Passage to read |
Are you heating it in the winter? Any insulation needed?


----------



## billb3 (Aug 11, 2011)

Ours were always pretty much sheds  but we  poured  about 1 - 2 inches of concrete on the floor over the plywood or boards. The floors of boards either got  thin tarpaper ( the stuff you used to use under wall shingles before tyvek) or just plain newspaper between the boards and concrete.

Chicken  sh!t will rot floor boards pretty quick without it.

It means you can't build a cheap bendy floor, but you'll probably do that anyway.


Plus you can wash  the floor out pretty quick and easy.



My brother just keeps replacing  his  top layer of 1/2 inch plywood floor when it gets nasty.
I don't think that's cheaper in the long run, but he'd rather do that.
It'll get torn up shovelling and scraping the  manure out  if you're not careful.


chickens are birds, they only need heat as chicks, they need a cool dry place out of the wind.
Without a lot of  ventilation in the Summer they can suffer.
Water can be a problem in Winter. They need it around just like a dog does.


----------



## smokinj (Aug 11, 2011)

billb3 said:
			
		

> Ours were always pretty much sheds  but we  poured  about 1 - 2 inches of concrete on the floor over the plywood or boards. The floors of boards either got  thin tarpaper ( the stuff you used to use under wall shingles before tyvek) or just plain newspaper between the boards and concrete.

Input material |
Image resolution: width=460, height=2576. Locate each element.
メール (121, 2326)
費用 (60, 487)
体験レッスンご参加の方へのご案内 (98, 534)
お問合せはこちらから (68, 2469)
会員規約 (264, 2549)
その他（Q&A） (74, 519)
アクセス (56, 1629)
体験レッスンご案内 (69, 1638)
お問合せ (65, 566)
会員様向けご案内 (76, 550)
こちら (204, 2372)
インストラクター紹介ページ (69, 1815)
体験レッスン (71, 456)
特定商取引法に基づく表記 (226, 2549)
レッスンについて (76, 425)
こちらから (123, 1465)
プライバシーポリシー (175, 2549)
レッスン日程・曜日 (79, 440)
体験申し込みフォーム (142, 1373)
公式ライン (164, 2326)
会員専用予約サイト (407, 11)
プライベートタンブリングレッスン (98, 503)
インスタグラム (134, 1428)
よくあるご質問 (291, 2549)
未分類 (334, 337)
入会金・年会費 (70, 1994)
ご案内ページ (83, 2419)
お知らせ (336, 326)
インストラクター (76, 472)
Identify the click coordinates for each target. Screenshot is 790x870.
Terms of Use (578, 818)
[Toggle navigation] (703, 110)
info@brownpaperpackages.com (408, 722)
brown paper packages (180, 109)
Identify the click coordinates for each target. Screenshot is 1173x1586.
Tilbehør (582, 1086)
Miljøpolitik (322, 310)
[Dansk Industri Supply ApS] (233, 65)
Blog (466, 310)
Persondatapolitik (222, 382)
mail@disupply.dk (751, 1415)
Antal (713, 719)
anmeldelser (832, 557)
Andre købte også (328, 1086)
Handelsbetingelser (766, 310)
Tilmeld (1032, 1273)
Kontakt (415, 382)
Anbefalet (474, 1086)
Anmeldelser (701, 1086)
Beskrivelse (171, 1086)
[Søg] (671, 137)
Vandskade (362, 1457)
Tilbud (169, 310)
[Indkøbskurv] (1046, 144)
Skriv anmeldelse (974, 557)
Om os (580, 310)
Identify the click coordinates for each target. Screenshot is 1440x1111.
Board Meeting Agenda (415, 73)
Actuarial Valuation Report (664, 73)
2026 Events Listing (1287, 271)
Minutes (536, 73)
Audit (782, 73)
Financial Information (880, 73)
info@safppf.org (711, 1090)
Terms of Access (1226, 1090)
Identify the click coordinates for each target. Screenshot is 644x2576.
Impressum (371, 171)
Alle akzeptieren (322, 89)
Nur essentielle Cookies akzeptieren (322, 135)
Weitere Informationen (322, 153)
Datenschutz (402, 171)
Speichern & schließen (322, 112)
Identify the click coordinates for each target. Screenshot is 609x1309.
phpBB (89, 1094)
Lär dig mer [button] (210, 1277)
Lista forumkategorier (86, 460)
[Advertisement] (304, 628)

Exercise requirements |
- A) Copy everything in the forum thread about chicken coop floors from "It'll get torn" down to "they can suffer.".
- B) Repeat the rows, from the line containing "プライバシーポリシー (175, 2549)" down to the line containing "Board Meeting Agenda (415, 73)", with both of those lines included.

The responses |
- A)
It'll get torn up shovelling and scraping the  manure out  if you're not careful.


chickens are birds, they only need heat as chicks, they need a cool dry place out of the wind.
Without a lot of  ventilation in the Summer they can suffer.

- B)
プライバシーポリシー (175, 2549)
レッスン日程・曜日 (79, 440)
体験申し込みフォーム (142, 1373)
公式ライン (164, 2326)
会員専用予約サイト (407, 11)
プライベートタンブリングレッスン (98, 503)
インスタグラム (134, 1428)
よくあるご質問 (291, 2549)
未分類 (334, 337)
入会金・年会費 (70, 1994)
ご案内ページ (83, 2419)
お知らせ (336, 326)
インストラクター (76, 472)
Identify the click coordinates for each target. Screenshot is 790x870.
Terms of Use (578, 818)
[Toggle navigation] (703, 110)
info@brownpaperpackages.com (408, 722)
brown paper packages (180, 109)
Identify the click coordinates for each target. Screenshot is 1173x1586.
Tilbehør (582, 1086)
Miljøpolitik (322, 310)
[Dansk Industri Supply ApS] (233, 65)
Blog (466, 310)
Persondatapolitik (222, 382)
mail@disupply.dk (751, 1415)
Antal (713, 719)
anmeldelser (832, 557)
Andre købte også (328, 1086)
Handelsbetingelser (766, 310)
Tilmeld (1032, 1273)
Kontakt (415, 382)
Anbefalet (474, 1086)
Anmeldelser (701, 1086)
Beskrivelse (171, 1086)
[Søg] (671, 137)
Vandskade (362, 1457)
Tilbud (169, 310)
[Indkøbskurv] (1046, 144)
Skriv anmeldelse (974, 557)
Om os (580, 310)
Identify the click coordinates for each target. Screenshot is 1440x1111.
Board Meeting Agenda (415, 73)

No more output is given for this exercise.